§ ABOUT THIS EXERCISE
Starting with the line that mentions "At what coordinates should I click to accomplish: Click the D", repeat each line verbatim until the entries end, both ends included.

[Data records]
============================================================
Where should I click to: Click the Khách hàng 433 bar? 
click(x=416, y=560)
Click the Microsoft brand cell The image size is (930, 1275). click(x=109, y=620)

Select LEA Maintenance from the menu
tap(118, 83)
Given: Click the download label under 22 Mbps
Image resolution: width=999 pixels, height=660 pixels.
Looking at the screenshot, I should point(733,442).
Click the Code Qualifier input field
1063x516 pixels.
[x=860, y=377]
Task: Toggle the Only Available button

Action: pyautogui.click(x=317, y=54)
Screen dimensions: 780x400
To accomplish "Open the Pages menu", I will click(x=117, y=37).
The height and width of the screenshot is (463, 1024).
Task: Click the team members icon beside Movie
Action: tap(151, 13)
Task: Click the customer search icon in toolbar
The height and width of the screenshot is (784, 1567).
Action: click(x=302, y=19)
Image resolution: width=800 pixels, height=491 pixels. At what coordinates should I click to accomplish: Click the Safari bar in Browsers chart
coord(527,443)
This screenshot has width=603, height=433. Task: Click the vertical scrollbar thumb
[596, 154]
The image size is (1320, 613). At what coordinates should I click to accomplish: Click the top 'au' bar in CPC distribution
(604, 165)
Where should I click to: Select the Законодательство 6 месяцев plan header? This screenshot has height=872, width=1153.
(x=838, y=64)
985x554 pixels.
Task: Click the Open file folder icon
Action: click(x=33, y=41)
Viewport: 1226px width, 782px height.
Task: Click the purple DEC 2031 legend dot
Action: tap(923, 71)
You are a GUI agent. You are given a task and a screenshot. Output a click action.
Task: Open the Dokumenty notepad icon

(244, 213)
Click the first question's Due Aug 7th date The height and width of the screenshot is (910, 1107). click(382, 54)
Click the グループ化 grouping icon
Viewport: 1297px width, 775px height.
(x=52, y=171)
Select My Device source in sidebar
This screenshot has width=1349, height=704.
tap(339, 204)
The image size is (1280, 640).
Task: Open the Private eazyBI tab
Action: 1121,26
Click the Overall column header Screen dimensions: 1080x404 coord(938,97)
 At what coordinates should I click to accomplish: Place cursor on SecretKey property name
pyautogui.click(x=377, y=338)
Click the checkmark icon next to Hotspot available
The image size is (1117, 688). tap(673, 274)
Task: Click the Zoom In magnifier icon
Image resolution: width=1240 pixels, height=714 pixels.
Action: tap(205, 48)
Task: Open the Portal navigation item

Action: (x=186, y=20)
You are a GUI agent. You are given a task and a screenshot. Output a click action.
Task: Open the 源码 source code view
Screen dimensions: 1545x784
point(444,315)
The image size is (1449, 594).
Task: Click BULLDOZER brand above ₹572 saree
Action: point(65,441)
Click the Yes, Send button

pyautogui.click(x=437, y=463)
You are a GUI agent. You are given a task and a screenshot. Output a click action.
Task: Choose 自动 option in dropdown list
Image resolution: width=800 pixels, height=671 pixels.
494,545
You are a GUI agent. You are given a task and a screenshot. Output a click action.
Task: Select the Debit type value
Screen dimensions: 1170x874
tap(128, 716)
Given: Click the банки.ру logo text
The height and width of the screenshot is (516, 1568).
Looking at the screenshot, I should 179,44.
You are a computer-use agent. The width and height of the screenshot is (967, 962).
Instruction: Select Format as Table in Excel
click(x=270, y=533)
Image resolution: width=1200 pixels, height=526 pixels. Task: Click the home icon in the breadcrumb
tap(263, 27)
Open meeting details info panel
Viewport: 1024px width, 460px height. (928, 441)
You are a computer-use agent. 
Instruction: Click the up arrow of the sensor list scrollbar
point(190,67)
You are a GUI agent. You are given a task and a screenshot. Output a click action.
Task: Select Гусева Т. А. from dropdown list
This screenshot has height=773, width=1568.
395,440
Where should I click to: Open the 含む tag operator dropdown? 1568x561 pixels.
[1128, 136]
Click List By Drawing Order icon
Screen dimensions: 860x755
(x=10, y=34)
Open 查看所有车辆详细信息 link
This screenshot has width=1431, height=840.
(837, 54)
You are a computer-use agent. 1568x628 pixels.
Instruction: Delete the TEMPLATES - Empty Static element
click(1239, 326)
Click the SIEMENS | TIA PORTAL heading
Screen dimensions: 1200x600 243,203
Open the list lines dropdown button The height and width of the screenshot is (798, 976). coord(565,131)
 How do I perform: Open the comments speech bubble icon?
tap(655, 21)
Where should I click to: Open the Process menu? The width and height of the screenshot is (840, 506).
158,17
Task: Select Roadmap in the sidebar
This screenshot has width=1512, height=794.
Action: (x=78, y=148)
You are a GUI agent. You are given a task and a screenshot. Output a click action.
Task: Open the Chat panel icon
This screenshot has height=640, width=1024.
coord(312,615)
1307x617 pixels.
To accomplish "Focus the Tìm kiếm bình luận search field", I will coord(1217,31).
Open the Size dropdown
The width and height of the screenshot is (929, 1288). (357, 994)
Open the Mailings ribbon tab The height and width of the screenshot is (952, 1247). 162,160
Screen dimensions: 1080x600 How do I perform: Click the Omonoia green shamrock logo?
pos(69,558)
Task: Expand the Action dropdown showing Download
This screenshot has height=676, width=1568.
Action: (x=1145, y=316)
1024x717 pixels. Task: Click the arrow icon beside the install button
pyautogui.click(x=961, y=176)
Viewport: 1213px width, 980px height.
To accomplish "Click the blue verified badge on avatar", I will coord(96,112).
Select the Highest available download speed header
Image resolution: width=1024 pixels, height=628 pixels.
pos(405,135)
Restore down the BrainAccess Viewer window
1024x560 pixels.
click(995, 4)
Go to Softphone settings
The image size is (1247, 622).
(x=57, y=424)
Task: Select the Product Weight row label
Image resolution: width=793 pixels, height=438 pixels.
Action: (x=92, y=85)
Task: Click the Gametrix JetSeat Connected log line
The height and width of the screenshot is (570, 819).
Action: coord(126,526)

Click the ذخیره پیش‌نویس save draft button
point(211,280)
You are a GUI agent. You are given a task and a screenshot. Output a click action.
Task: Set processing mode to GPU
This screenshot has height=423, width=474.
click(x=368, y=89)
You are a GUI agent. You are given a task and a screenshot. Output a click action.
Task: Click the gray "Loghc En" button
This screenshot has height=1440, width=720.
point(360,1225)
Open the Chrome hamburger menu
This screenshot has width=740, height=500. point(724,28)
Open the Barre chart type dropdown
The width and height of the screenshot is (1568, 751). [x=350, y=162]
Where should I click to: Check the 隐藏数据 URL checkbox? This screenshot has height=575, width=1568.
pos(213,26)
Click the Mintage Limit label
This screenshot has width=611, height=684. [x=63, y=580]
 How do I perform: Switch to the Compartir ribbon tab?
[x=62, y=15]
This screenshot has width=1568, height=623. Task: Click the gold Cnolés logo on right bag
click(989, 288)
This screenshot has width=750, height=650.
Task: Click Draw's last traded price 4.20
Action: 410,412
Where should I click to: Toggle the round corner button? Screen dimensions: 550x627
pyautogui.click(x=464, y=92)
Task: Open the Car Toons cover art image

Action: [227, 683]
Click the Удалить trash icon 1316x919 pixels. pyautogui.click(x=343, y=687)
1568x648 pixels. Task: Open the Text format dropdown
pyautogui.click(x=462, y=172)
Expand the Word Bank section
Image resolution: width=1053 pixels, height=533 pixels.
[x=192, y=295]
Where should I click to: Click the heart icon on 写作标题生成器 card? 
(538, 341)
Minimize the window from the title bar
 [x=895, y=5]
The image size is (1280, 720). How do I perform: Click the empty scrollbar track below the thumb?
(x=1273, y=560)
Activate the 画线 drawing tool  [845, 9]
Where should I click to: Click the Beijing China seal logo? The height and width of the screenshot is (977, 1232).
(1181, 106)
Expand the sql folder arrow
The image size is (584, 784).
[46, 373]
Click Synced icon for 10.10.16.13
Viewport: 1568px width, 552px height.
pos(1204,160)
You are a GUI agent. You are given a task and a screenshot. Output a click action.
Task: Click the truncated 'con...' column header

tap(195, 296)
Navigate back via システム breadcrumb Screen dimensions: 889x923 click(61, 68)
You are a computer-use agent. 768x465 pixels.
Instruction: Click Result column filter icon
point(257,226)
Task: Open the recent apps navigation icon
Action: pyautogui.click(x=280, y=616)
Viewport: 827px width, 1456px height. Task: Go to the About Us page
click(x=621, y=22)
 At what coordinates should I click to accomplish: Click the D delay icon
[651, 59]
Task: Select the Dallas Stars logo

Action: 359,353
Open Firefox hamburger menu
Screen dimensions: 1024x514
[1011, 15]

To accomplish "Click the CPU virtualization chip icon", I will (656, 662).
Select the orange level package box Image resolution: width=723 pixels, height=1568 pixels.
============================================================
§ RESULT
 At what coordinates should I click to accomplish: Click the D delay icon
[651, 59]
Task: Select the Dallas Stars logo

Action: 359,353
Open Firefox hamburger menu
Screen dimensions: 1024x514
[1011, 15]

To accomplish "Click the CPU virtualization chip icon", I will (656, 662).
Select the orange level package box Image resolution: width=723 pixels, height=1568 pixels.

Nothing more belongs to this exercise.